教師に怒り、強くした反骨心

午前9時で30度を超える猛暑。海のすぐそばにある家は窓がすべて開け放たれ、心地よい風が吹き抜ける。ことしもまた忘れられない8月がやってきた。米寿を迎えた登さんは最近、蝉がやかましい夏になると、その鳴き声に呼び覚まされるかのように、子どものころを思い出す。

1941年(昭和16)12月8日、日本のハワイ真珠湾攻撃で米国との戦端が開かれ、半年後には早くも国民生活が厳しく統制されるようになった。尋常小学校は国民学校と名前を変え、登さんが初等科から高等科に上がったころには、勤労奉仕として男手を兵隊にとられた農家の手伝いに行くことが多くなっていった。

「教科書を風呂敷に包んで学校へ行くんですが、教室に入ったら机の下の棚に風呂敷をそのまま突っ込み、農家の手伝いに出かけていました。いもや麦を植えた畑の草引き、稲刈り、稲はち…。農繁期になると毎日農作業ばかりで、教室で授業を受けることはなかったです」という。

当時、高等科の登さんの受け持ちは男性のA先生で、このA先生の露骨な差別的言動が登さんの反骨心を強くし、その後の生き方に大きな影響を与えた。「私は貧しい漁師の子どもだったんですが、その先生は漁師や農家の子どもが何かミスをすると、『おんしら(お前なんか)勉強もできんし、お前のオヤジも上の学校なんかよう行かさまい(進学させられないだろう)』と口汚く親を侮辱するんです。その一方で、親が学歴もある銀行マンだったり、いわゆる『ええとこの子』にはそんなことはいっさいいわない。もちろん、子ども同士は何も気にせず仲がよく、先生はみんなに嫌われていましたが、あのころはそれが悔しくてね。いつも歯ぎしりをかんでましたよ」。

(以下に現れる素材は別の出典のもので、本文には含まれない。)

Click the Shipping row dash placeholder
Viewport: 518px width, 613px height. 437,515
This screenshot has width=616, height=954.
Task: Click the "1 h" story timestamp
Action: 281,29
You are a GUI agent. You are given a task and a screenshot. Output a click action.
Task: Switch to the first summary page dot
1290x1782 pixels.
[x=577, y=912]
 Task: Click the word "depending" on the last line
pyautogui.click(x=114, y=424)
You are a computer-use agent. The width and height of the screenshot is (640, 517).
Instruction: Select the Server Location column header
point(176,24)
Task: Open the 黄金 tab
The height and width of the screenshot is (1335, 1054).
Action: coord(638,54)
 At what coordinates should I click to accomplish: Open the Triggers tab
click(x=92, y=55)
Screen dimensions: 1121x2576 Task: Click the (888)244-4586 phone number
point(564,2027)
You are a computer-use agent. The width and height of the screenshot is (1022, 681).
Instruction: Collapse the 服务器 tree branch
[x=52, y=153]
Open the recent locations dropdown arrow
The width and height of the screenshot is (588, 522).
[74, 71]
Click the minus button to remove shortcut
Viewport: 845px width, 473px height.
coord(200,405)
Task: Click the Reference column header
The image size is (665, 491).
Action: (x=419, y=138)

42年(昭和17)6月のミッドウェー海戦で日本が大敗したのを機に、日米の形勢は逆転。子どもたちにも生活が厳しくなるのが肌で感じられ、学校が学校でなくなっていることに漠然とした不安があった。そんな空気を察してか、ある日、A先生が子どもたちを集めてこういった。「ええか、よう聞け。お前らはきょう限り、教科書いらんのや。学校の帰り、道のはた(端)へ捨てよ」。友達がその理由を尋ねると、「日本はこの戦争に勝つ。日本が戦争に勝ったら、世界中が日本語になるんや。ほいたら英語の本なんかいらん。ABCと鍋の尻は黒いっちゅうことだけ覚えといたらええんや」という。世界中が日本語になるというのは信じられなかったが、日本の勝利はまったく疑いがなかった。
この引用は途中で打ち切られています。